Can I Go to My Doctor And Request My Medical Records?
It seems like it should be easy. Medical records and bills are needed to support a personal injury claim. The doctors office has them. You should be able to go the to the office and pick them up.
Easy, right? Maryland car accident lawyers would probably be unanimous in wishing you “good luck”. Of course, medical records are a vital part of any car accident claim, whether presented to a jury, judge or expert witness, your Maryland car accident lawyer Attorney Eric T. Kirk must have these documents to fully present your case. The Health Insurance Portability and Accountability Act of 1996 (HIPAA) regulates who, and how one can get your records.

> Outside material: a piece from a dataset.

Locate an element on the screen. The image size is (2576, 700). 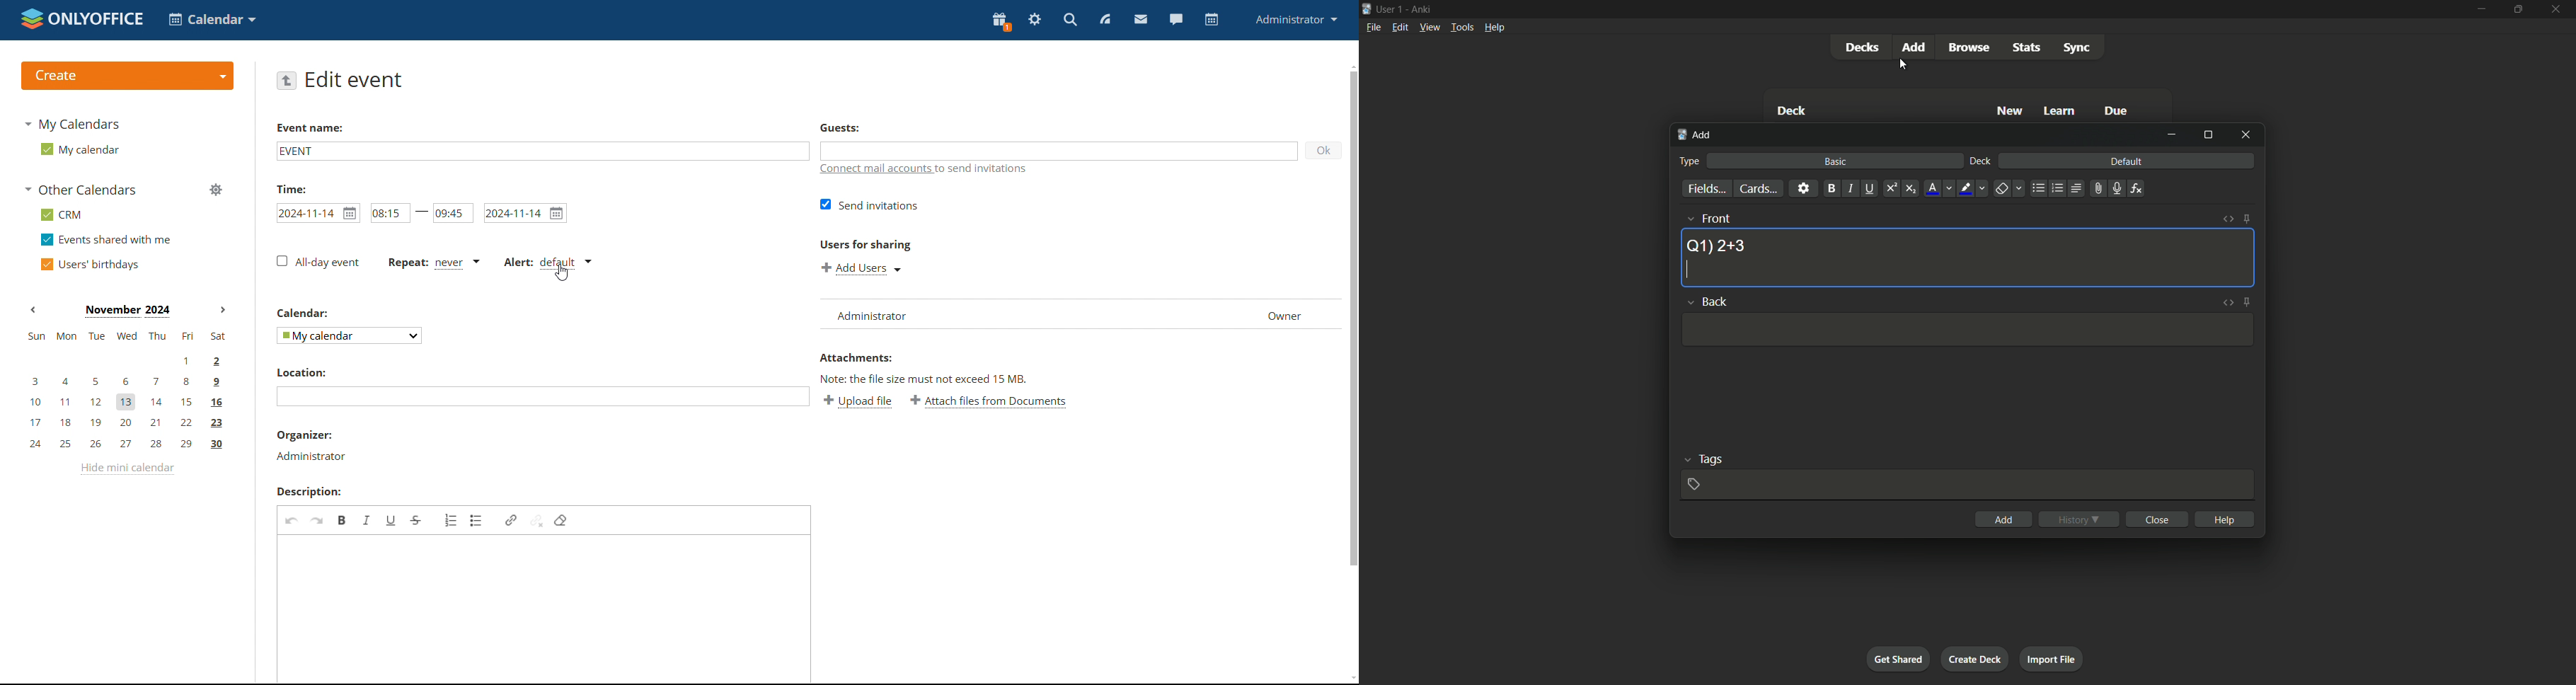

Many patients are shocked to hear a clerk at their doctor’s office tell them, because of HIPAA, they cannot have their own records, but their attorney can!
Of course, that is not the law, and never has been. The reality is, by 2019, that most medical practices have outsourced their medical records, and their medical billing, and may, and likely do not have such records in the office. For those that do, some have suggested a reason for this policy of not providing records to a patient but only to any attorney who needs them may lie in the fact that some medical providers, or their records retention services, charge a dollar or more a page to produce records to an attorney. Obtaining records can become an enormous task. The process of getting full and accurate records can sometimes take on case-within-a-case dimensions.